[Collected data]
---
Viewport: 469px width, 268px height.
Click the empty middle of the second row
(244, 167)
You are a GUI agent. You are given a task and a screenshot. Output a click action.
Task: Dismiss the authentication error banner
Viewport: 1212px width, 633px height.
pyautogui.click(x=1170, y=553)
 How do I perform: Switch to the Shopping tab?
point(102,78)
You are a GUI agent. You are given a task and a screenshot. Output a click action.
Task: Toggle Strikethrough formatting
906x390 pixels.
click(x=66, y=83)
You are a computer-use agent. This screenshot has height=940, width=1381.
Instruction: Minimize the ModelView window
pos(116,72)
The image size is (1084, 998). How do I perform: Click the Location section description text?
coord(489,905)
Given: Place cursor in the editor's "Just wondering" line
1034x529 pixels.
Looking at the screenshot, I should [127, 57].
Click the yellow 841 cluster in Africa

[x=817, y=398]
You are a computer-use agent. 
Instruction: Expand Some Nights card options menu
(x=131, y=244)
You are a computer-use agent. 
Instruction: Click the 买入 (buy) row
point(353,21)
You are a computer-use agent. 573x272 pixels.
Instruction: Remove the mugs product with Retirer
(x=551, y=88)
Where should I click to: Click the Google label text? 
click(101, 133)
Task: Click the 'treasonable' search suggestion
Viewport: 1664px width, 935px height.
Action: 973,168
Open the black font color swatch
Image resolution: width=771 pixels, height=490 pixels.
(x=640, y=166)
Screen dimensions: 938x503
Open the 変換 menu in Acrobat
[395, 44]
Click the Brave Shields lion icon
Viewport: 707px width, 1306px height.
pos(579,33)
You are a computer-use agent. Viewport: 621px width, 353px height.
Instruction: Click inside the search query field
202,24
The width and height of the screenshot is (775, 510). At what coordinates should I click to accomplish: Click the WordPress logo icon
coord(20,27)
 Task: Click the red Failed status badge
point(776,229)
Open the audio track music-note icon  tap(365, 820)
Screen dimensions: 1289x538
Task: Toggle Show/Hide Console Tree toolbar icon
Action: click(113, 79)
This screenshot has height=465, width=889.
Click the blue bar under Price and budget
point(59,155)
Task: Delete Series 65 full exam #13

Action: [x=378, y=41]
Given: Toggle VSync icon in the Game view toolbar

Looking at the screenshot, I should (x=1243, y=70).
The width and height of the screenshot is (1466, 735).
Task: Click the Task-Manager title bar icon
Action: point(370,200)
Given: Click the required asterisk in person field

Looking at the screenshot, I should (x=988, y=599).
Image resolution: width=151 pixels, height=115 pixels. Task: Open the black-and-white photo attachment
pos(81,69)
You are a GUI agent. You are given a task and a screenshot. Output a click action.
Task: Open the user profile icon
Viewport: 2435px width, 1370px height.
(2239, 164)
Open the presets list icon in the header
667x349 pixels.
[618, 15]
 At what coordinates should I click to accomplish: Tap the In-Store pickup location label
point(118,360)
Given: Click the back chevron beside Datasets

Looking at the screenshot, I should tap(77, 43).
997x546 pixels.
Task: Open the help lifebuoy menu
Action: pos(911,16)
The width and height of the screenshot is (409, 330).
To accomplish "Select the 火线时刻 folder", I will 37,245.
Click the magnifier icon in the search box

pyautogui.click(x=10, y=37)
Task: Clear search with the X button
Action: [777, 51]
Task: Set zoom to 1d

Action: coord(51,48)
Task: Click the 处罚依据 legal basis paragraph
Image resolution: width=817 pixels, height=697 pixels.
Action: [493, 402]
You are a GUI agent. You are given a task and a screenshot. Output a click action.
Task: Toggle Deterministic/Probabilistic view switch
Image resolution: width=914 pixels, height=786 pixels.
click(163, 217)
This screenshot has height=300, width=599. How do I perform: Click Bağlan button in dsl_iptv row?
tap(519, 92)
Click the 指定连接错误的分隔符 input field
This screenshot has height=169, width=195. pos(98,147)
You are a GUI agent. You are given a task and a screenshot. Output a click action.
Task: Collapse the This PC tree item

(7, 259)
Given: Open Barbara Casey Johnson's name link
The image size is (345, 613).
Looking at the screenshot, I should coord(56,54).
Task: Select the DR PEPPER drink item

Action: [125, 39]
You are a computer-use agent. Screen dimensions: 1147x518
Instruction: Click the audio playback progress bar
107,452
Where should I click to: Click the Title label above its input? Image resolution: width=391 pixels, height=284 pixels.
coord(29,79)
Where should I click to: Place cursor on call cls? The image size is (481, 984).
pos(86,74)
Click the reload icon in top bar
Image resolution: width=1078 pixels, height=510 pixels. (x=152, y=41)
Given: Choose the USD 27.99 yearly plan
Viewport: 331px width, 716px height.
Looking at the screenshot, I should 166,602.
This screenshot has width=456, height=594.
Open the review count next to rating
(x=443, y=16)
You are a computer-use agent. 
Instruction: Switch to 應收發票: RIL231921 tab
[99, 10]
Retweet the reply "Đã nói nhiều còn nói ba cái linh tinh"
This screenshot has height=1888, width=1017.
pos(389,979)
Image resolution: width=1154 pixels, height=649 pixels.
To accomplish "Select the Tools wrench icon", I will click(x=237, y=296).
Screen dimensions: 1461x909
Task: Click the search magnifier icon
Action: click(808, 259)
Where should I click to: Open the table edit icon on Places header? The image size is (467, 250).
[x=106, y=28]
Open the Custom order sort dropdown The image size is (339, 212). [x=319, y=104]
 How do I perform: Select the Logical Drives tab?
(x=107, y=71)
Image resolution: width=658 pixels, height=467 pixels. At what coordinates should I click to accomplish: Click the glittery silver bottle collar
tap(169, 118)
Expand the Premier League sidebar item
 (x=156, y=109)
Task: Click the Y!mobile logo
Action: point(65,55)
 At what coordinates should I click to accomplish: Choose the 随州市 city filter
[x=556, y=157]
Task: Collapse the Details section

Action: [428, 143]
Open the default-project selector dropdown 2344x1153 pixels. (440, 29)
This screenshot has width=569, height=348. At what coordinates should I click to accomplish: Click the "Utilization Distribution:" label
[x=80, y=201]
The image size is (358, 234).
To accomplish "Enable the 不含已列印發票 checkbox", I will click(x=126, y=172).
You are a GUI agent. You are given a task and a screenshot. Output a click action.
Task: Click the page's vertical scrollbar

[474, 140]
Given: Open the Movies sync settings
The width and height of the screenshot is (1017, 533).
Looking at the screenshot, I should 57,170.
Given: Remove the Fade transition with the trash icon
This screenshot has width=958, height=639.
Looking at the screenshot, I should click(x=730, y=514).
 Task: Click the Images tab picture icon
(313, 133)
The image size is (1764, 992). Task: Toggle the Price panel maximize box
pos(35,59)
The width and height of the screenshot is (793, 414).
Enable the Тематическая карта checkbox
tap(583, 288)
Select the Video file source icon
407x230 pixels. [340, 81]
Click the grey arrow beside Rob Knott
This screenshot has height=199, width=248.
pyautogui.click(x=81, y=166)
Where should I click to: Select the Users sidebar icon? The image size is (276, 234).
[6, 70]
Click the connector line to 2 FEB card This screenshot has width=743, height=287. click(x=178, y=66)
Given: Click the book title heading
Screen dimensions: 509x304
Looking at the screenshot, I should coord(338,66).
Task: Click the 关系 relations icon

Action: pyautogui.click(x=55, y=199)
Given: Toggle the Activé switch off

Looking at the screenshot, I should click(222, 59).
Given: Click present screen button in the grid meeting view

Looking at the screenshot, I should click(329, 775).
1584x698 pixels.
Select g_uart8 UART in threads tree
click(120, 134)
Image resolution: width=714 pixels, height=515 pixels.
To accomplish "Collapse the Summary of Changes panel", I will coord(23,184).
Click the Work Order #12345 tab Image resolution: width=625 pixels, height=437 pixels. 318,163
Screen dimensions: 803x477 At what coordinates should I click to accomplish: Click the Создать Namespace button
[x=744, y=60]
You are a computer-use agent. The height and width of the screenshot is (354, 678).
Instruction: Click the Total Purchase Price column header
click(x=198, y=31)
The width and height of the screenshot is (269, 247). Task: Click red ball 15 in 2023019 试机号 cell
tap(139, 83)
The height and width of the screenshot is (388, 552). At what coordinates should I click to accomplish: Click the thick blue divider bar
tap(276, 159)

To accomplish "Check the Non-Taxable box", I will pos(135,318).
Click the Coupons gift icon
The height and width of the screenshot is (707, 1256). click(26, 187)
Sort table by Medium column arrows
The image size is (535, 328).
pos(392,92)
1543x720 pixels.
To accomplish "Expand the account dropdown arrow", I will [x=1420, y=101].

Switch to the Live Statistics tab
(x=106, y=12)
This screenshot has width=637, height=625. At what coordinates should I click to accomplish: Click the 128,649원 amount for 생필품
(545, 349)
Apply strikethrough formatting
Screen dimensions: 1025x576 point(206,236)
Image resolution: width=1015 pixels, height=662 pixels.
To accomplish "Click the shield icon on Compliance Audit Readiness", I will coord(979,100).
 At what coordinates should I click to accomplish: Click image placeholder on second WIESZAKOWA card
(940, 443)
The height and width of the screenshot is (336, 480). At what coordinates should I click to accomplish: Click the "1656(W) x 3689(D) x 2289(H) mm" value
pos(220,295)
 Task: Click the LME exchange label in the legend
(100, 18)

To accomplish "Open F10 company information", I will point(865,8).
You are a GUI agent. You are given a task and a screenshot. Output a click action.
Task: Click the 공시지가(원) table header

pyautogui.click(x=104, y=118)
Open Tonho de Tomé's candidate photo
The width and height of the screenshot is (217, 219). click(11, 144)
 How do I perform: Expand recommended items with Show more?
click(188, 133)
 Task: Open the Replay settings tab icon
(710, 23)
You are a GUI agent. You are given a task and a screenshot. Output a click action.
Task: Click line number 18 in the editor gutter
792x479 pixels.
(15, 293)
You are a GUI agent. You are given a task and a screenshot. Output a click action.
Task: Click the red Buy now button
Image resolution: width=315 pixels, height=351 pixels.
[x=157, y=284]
---
Put the lines in the stretch from the one containing "Where should I click to: Place" through the one containing "(x=443, y=16)" into a JSON list of strings, one string per line, leaving out blank lines.

[
  "Where should I click to: Place cursor on call cls? The image size is (481, 984).",
  "pos(86,74)",
  "Click the reload icon in top bar",
  "Image resolution: width=1078 pixels, height=510 pixels. (x=152, y=41)",
  "Given: Choose the USD 27.99 yearly plan",
  "Viewport: 331px width, 716px height.",
  "Looking at the screenshot, I should 166,602.",
  "This screenshot has width=456, height=594.",
  "Open the review count next to rating",
  "(x=443, y=16)"
]